Sean Peterkin (nominated by Lemke)
“Sean is a senior RA and such a motivating, goal seeking and respectful individual. … He pays attention to detail, always has a smile and never stops trying his best. …Everyone around him, including me, learns so much from him.”
Sep’Tisha Riley (nominated by Geist, Denton, Hernandez, Kowey and Rieger)
“Sep’Tisha has demonstrated leadership, deep dedication and skill as she has worked to promote educational equity and youth empowerment … also a student worker for the Registrar’s Office and very active in the Theatre Department.”
Benjamin Rivera (nominated by Amy Newday, director, Writing Center)
“Ben serves as a mentor for my students and has inspired them with his work at the Lillian Anderson Arboretum. … He dedicates himself to following his passions, sharing those passions generously and quietly making a difference in his community.”
Rumsha Sajid (nominated by Marin Heinritz ’99, assistant professor of English and journalism; and Geist, Denton, Hernandez, Kowey and Rieger)
“Rumsha is one who has made an impact since day one and not only grown exponentially since then, but has also catalyzed the growth and education of everyone around her…passion for social justice and civic engagement.”
Sivhaun Sera (nominated by Dugal)
“Sivhaun is a president’s student ambassador and a ball of energy. … She is a founding member of the computer science leadership team and serves as a TA and a departmental student adviser. … She is mature beyond her years.”
Danielle Simon (nominated by Miller)
“Dani is one of the hardest-working people I’ve ever met. …This amazing work ethic allows her to succeed and have a positive impact in the classroom, on the basketball team and in the community. …She always strives for excellence.”
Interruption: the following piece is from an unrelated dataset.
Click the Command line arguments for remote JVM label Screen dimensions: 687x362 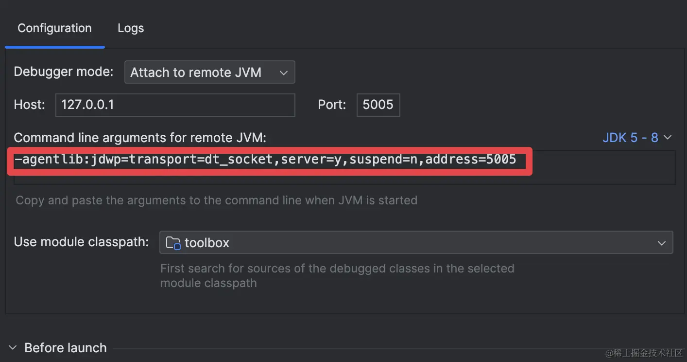pos(140,138)
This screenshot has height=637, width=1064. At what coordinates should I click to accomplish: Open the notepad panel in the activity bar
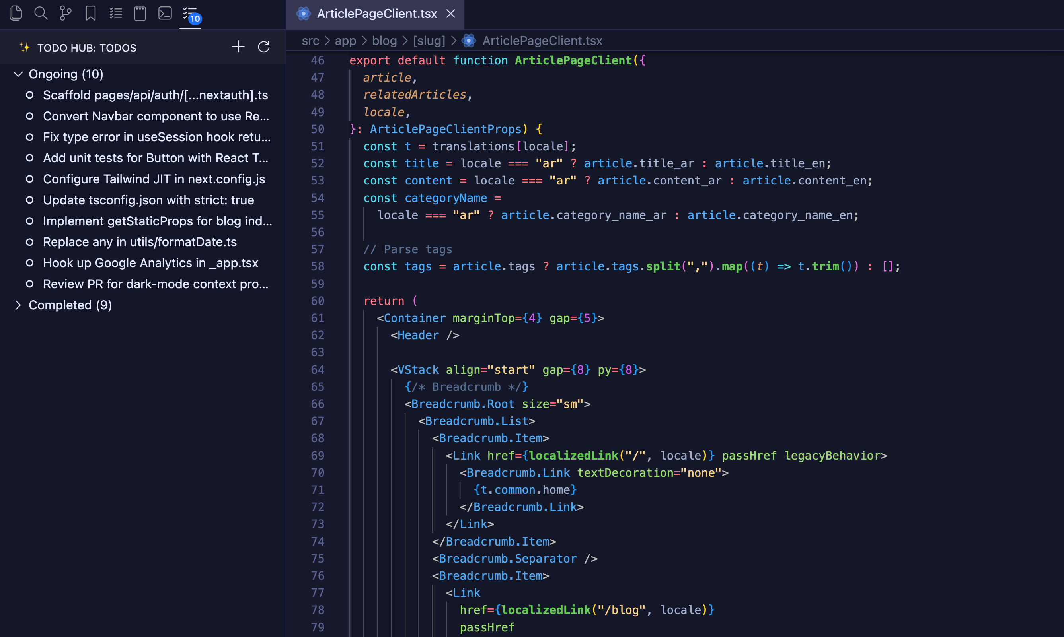click(x=140, y=13)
Elyse Tuennerman (nominated by Dugal)
“Elyse is warm, poised and authentic. … Her leadership is evident on campus and in the broader community. … Co-editor-in-chief of The Index, a tour guide for Admission, peer leader and active in the Student Funding Board.”
David Vanderkloot (nominated by Deia Sportel, academic office coordinator)
“David is dependable, efficient, responsible and has a great positive attitude. … He is well liked by his peers and highly respected by the faculty. … Serves as a Departmental Student Adviser and a valuable source of assistance for students.”
Kiavanne Williams (nominated by Aman Luthra, assistant professor of anthropology and sociology; and Knapp)
“Kiavanne was among the brightest and highest performing students in my class. … Very impressive SIP research that I have encouraged Kiavanne to publish. … An incredibly mindful and compassionate senior RA who cares deeply.”
Lia Williams (nominated by Dugal)
“Lia is highly involved as a presidential student ambassador and also as a career associate, psychology research and teaching assistant, and interfaith student leader. …Outstanding ability to relate to differing perspectives.”
Cindy Xiao (nominated by Lemke)
“Cindy is such an intelligent, dedicated, respectful and jovial individual. … As a senior RA, she is full of energy, has a positive disposition and is always willing to help. …Her drive and incredible talent are powerful forces to her success.”